Biochem Lecture 2

Question 1

What are the two chemical groups common to all amino acids?

Answer 1

Carboxyl group (COO-)
Amino group (NH3+)

Question 2

What is a peptide?

Answer 2

Amino acids bonded together through a peptide bond.

Question 3

What is a residue?

Answer 3

When an amino acid is part of a peptide or protein, it is called a residue.

Question 4

Is a peptide bond charged or polar?

Answer 4

It is an uncharged polar bond. The O has a partial neg charge and the N has a partial pos.

Question 5

How do residues participate in hydrogen bonding?

Answer 5

The partial charges on the O and N molecules of the amino and carboxyl groups now bonded together make them able to undergo hydrogen bonding. The O is attracted to the H on the N.

Question 6

In which direction are polypeptides read?

Answer 6

By convention, they are read from Amino terminus to carboxy terminus.

Question 7

What is the primary structure of proteins?

Answer 7

It is the linear sequence of amino acids which is determined by the genetic code.

Question 8

What are the secondary structures of proteins?

Answer 8

alpha helices, beta pleated sheets,

loops

Question 9

What stabilizes the secondary structures of proteins?

Answer 9

Hydrogen bonding between the C=O and the N-H. Allows all amino acid sequences to form these secondary structures.

Question 10

Where are the R-groups in an alpha helix?

Answer 10

There is no room inside the helix, so the R-groups are directed towards the outside.

Question 11

What is a coiled coil?

Answer 11

Two alpha helices combine and wrap around each other. This can be because of polar and nonpolar residues grouping.

Question 12

What is an alpha chain?

Answer 12

Three polypeptide chains coil together in a spiraled triple helix.

Question 13

How are beta sheets stabilized?

Answer 13

Hydrogen bonding between the C=O and the N-H across strands in the sheet.

Question 14

Where are the R-groups in a pleated sheet?

Answer 14

They are above and below the plain.

Question 15

What is a loop, and what can it do?

Answer 15

Part of the sequence not part of a regular folding. Serves as a connecting region.

Question 16

How are loops stabilized?

Answer 16

Loops can be different shapes and sizes for any given protein, but they are not random and are stabilized by covalent and non-covalent interactions.

Question 17

What are short loops called that have five or less residues?

Answer 17

Turns.

Question 18

What are supersecondary structures?

Answer 18

AKA Motifs. These are patterns in secondary structures such as orientation of strands in beta sheets and interaction between alpha helices and sheets. Examples are greek key, beta meander, and beta barrel.

Question 19

What makes tertiary protein structures?

Answer 19

Folding and packing together of secondary structures.

Question 20

What is the hydrophobic effect?

Answer 20

Proteins in solution generally fold so that their hydrophobic residues are inside and their polar, hydrophilic residues are outside.

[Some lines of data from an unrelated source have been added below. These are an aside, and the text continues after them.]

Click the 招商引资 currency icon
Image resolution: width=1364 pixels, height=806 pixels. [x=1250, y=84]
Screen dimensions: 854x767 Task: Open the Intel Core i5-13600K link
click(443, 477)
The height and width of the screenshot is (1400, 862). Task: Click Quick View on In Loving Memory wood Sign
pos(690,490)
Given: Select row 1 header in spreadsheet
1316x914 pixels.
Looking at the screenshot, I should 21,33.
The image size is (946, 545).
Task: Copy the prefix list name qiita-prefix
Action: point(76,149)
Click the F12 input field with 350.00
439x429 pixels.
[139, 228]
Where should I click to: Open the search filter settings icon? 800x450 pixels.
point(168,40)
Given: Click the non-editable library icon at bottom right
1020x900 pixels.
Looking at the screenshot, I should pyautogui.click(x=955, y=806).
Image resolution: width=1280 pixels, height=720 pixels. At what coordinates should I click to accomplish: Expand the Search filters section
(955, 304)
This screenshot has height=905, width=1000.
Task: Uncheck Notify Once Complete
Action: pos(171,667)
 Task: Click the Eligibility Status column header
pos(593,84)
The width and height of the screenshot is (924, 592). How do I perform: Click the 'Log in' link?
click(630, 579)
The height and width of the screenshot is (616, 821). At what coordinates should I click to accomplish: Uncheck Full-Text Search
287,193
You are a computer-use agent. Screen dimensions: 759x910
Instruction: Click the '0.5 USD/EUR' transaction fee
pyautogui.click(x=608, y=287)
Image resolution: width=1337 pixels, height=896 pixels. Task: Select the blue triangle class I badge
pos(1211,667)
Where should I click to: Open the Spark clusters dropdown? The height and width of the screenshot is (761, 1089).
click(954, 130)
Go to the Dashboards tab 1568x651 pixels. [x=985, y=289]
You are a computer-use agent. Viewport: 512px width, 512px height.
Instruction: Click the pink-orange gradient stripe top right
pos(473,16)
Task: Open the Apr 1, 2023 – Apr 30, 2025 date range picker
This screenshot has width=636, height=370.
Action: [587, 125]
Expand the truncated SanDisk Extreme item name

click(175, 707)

This is one of the major driving force in the folding of proteins.

Question 21

What interactions stabilize tertiary structures?

Answer 21

Disulfide bridges,
hydrophobic interactions,
hydrogen bonds,
ionic bonds

Question 22

What are the two global classifications of tertiary structure?

Answer 22

Globular: spherical
Fibrous: rod-like

Question 23

What is a domain?

Answer 23

Stable structural elements within a protein that have individual functions. A separate structural and functional entity.

Question 24

What is the difference between identical sequences and conserved sequences?

Answer 24

In the primary structure of two proteins, identical residues are exactly the same and conserved have several residues interchanged with ones having the same chemical properties.

Question 25

What are protein families?

Answer 25

Proteins with similar domains and therefore similar functions.

Question 26

What is a quaternary structure?

Answer 26

Association of more than one polypeptide chain relative to each other into multi-subunit proteins. The chains are called subunits.

Question 27

What stabilizes quaternary structure?

Answer 27

Covalent and non-covalent interactions.

Question 28

What is the fully active form of proteins?

Answer 28

In the tertiary or quaternary level of structure.

Question 29

What are conformational changes?

Answer 29

Proteins change shape in response to different stimuli in order to carry out their function.

Question 30

What are chaperones?

Answer 30

Proteins that aid in folding but are not themselves included in the end result.

Question 31

What are the three methods to determine the 3d structure of a protein?

Answer 31

X-ray chrystallography: for any protein size, but requires a protein chrystal
Nuclear Magnetic Resonance: Only for small proteins <200 residues
Cryo-electron microscopy: only very large proteins

Question 32

What cause sickle cell anemia?

Answer 32

One amino acid is changed out from a polar one to a non polar one. This causes the protein to form a rod instead of a sphere-like shape.